In multiple transplantable tumor models, tumors grow progressively in immunocompetent syngeneic mice despite expression of defined tumor Ags that mediate recognition by specific CD8+ CTL (1, 2). In virtually all of these cases, the same tumors are rejected if the mice are pre-immunized against those Ags using a variety of vaccination strategies (3, 4), arguing that the tumor cells themselves are not inherently resistant to a properly generated effector T cell population. These collective observations have implicated a failure to generate and/or maintain tumor-specific effector cells as a primary cause of tumor outgrowth. Multiple hypotheses have been proposed to explain the failure of an effective anti-tumor T cell response to arise spontaneously, including global immunosuppression (5), tumor-specific anergy (6), insufficient CD4+ T cell help (7), apoptosis of tumor-specific effector cells (8), recruitment of other inhibitory cell types such as granulocytes (9), and a barrier effect of the tumor stroma (10). In addition to these possibilities, we have observed that the presence of T cells producing high levels of IFN-γ in lymph nodes draining a tumor site correlates with tumor rejection, suggesting that deficient T cell differentiation into a Th1/Tc1 (type 1) effector population may comprise another mechanism for failed tumor rejection (11). Additional evidence supporting an important role for type 1 T cell responses comes from the observations that neutralization of endogenous IL-12 prevents spontaneous rejection of immunogenic tumors (11), that Stat1-deficient mice (defective in IFN signaling) also fail to reject tumors (12, 13), and that the inclusion of IL-12 in tumor-specific vaccine strategies can induce potent rejection of pre-established tumors in vivo (2, 14).
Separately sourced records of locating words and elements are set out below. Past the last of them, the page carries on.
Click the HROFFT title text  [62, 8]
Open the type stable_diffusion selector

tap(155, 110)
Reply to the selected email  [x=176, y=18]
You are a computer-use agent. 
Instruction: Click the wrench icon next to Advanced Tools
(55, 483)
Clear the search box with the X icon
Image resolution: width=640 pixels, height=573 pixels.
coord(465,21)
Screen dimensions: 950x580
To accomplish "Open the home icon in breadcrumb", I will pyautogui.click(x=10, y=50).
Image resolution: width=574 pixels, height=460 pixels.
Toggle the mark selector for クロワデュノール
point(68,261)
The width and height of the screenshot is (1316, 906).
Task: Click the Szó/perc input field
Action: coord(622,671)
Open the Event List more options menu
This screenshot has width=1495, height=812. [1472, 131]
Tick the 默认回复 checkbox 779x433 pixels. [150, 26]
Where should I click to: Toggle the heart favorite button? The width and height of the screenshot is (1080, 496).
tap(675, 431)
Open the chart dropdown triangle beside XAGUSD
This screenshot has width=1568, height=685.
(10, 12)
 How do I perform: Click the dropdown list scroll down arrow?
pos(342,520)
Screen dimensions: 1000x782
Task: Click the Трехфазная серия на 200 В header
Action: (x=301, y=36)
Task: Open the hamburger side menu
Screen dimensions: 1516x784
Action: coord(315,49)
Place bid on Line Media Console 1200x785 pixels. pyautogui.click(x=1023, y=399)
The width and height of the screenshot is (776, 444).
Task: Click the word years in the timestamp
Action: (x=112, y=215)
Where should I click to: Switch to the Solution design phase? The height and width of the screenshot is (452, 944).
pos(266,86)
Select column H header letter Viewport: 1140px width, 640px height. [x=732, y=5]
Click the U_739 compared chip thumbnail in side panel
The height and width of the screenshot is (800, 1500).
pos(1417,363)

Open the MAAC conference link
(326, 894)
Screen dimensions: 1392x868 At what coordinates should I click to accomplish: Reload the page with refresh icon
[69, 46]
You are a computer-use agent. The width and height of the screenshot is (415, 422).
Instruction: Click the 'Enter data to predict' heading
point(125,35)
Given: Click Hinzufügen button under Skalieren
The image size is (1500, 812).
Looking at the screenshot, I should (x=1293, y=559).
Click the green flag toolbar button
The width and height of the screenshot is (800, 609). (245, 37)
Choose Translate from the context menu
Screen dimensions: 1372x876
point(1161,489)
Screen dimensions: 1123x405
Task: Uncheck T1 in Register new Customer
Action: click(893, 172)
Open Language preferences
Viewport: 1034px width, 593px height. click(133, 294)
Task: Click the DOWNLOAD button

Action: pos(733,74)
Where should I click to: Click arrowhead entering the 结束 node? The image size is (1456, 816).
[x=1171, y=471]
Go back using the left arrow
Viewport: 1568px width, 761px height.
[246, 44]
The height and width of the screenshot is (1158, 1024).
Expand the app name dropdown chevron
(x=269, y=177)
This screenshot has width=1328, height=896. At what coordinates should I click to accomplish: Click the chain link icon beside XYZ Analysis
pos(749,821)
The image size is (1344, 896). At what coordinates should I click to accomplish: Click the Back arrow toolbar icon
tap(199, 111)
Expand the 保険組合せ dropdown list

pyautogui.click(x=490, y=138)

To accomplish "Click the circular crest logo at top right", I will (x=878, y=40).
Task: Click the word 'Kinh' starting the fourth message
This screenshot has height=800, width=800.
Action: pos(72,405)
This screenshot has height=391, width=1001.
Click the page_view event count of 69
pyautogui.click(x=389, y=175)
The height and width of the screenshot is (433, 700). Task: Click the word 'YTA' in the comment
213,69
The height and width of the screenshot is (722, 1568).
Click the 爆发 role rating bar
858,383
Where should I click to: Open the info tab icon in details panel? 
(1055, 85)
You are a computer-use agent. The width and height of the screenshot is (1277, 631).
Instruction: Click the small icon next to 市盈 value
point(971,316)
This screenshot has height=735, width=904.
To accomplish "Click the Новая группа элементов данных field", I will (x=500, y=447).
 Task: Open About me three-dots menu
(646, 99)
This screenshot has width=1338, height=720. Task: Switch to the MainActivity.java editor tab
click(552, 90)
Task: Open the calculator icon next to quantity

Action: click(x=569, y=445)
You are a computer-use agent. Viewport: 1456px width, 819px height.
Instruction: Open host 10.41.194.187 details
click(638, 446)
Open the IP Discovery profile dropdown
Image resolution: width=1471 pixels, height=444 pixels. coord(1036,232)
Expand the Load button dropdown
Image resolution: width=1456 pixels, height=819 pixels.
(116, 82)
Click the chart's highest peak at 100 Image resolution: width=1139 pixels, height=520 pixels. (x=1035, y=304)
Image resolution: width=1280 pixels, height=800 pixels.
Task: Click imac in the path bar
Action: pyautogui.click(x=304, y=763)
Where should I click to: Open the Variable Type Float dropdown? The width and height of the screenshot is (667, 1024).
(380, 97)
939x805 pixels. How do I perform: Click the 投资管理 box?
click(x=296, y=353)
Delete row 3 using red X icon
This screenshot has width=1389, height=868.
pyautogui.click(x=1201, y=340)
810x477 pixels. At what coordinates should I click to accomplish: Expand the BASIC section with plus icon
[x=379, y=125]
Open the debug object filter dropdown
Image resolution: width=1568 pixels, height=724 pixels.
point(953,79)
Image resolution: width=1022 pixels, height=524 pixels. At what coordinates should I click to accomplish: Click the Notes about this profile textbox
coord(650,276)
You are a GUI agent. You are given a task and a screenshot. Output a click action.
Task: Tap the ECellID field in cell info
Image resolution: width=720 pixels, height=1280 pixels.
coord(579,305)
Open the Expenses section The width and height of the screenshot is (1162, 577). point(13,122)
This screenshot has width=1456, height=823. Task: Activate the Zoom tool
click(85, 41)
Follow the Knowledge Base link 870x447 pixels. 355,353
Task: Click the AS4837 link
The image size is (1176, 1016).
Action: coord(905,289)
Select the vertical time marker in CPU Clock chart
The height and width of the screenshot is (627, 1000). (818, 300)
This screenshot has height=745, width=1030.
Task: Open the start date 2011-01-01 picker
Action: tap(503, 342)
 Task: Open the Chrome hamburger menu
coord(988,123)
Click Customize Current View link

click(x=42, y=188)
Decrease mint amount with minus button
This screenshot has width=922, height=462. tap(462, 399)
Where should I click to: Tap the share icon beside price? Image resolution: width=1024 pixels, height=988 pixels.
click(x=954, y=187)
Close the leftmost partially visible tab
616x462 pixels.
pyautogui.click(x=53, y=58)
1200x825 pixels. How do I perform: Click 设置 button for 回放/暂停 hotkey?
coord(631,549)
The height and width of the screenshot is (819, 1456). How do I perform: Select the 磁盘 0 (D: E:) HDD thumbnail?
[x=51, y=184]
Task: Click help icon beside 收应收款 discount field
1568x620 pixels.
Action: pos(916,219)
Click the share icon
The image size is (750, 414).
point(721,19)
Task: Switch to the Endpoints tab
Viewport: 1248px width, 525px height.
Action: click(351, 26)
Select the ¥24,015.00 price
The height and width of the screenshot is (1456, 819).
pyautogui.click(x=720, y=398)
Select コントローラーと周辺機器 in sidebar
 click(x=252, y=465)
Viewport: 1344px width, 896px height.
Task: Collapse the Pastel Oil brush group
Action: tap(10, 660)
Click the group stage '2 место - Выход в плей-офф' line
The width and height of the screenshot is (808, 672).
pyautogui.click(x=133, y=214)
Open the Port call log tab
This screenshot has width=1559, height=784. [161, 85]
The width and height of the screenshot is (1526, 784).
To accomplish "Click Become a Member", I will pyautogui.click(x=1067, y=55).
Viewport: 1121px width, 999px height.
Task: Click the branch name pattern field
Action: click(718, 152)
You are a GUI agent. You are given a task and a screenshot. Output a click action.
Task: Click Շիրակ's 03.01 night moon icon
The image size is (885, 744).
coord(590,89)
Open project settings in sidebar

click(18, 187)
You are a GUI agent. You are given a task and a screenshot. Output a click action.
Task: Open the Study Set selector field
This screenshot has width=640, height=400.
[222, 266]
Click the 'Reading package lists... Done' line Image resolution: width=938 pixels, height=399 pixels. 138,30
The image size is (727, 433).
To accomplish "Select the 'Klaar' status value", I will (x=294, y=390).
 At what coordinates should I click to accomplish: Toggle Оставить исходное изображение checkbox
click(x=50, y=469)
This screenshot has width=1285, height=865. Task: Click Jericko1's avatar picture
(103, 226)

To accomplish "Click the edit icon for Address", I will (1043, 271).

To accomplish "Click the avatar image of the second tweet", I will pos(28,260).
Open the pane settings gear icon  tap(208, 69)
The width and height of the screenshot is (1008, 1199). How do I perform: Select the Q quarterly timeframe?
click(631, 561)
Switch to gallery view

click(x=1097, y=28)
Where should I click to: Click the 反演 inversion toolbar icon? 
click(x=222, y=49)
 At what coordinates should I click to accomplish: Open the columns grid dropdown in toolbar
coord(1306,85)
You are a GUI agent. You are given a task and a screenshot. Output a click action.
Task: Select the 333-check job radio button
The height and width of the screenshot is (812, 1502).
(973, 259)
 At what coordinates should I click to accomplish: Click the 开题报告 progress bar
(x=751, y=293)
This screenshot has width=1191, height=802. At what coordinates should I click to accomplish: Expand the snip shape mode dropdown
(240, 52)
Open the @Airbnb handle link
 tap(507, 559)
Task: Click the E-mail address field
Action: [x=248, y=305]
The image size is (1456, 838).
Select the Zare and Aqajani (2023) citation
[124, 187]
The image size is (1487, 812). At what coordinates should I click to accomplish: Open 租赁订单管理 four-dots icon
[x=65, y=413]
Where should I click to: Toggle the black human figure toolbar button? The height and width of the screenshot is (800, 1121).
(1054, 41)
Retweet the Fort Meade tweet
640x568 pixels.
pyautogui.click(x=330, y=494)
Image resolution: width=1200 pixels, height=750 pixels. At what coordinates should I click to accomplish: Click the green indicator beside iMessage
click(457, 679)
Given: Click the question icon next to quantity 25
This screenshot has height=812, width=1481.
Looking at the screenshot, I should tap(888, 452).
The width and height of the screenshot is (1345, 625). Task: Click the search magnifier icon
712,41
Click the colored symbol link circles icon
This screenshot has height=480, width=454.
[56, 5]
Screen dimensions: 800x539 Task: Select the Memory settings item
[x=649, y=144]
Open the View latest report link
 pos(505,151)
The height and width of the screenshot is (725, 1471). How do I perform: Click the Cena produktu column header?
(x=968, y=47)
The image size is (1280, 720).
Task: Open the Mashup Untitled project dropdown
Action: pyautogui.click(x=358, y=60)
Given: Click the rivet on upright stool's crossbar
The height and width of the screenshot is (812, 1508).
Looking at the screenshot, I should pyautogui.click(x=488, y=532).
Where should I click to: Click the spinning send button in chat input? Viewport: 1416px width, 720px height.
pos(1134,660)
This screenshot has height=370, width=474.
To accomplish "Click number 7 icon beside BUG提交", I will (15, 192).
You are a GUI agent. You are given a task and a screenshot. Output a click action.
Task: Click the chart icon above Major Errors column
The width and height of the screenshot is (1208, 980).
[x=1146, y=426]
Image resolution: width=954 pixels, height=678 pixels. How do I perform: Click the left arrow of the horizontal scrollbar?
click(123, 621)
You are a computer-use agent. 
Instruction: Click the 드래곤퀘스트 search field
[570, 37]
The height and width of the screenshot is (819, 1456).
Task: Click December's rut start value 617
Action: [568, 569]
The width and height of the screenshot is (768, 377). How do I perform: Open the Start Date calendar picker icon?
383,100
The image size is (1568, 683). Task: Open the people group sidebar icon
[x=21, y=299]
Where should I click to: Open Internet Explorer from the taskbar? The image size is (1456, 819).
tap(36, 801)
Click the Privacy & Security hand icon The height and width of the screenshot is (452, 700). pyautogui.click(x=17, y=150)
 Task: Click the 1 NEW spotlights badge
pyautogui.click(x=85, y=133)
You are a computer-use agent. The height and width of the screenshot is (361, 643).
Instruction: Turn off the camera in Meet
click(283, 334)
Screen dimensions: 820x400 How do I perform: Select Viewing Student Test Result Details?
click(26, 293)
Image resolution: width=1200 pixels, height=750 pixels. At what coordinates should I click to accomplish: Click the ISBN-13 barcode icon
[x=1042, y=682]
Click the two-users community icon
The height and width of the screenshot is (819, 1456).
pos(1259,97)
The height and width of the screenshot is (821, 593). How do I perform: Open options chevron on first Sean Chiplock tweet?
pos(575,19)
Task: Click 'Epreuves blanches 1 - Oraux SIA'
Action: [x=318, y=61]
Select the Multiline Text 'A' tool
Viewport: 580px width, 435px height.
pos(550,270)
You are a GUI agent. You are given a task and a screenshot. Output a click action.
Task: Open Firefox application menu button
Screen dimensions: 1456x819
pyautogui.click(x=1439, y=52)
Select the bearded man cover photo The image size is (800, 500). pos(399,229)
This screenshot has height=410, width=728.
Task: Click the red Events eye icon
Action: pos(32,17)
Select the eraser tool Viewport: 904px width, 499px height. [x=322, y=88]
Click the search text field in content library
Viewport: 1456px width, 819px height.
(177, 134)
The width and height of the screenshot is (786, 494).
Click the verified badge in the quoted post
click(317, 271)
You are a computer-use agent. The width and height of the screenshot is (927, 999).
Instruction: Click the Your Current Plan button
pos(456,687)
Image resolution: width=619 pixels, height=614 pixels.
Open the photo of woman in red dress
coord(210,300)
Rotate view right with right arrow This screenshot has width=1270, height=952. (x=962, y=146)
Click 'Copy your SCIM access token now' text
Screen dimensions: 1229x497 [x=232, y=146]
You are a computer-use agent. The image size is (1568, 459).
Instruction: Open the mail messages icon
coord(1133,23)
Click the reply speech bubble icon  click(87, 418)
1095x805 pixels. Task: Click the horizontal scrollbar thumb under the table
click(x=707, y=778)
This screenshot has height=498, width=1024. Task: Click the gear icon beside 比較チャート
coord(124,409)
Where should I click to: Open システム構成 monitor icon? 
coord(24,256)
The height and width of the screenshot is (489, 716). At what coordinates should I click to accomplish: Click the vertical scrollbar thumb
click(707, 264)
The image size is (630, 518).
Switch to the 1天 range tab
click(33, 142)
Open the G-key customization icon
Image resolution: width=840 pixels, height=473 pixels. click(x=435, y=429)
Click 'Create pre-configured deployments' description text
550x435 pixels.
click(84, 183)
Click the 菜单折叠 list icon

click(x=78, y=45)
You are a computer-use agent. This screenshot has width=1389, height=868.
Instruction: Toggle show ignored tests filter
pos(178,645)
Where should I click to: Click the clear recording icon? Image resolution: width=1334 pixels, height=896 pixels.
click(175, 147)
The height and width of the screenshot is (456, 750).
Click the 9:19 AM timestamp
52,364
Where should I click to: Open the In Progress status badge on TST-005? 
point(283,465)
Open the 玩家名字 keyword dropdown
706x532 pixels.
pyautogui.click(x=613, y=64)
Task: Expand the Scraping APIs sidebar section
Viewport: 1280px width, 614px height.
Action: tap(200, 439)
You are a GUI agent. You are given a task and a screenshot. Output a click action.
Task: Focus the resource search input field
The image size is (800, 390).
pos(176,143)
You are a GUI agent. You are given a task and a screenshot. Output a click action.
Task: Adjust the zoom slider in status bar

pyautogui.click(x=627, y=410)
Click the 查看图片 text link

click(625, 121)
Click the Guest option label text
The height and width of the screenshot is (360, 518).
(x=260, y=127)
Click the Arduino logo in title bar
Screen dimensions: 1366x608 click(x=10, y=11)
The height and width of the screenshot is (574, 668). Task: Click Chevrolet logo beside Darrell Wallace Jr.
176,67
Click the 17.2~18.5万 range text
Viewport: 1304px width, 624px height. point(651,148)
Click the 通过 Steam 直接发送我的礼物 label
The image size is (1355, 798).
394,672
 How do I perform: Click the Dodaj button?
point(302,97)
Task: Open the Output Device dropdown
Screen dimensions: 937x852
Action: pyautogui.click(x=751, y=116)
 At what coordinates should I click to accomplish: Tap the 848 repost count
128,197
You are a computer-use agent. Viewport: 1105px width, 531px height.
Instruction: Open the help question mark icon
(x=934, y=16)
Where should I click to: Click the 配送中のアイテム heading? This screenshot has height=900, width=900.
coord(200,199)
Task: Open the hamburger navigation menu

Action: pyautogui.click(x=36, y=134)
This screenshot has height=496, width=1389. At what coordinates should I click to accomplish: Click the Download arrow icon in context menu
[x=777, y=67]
The reason why a type 1 T cell response might fail to be generated spontaneously in vivo is not clear. One potential mechanism might be through the dominant activity of factors that antagonize T cell differentiation down a type 1 pathway. In vitro, the cytokine IL-4 has been shown not only to promote CD4+ T cell differentiation into Th2 cells, but also to inhibit the ability of low doses of IL-12 to induce development of Th1 cells (15). More recently, IL-13 has been shown to share some properties with IL-4, but also to exert additional, nonoverlapping activities, which are critical for particular immune-mediated processes in vivo. Specifically, IL-13 has been shown to be necessary for the Th2-directed lung inflammation in mouse models of asthma (16), for clearance of intestinal nematodes (17), and for granuloma formation in response to Schistosoma eggs (18). Based on these collective observations, it is conceivable that the combined activities of both IL-4 and IL-13 contribute to imposing a brake on type 1 T cell responses in mouse models of tumor immunity.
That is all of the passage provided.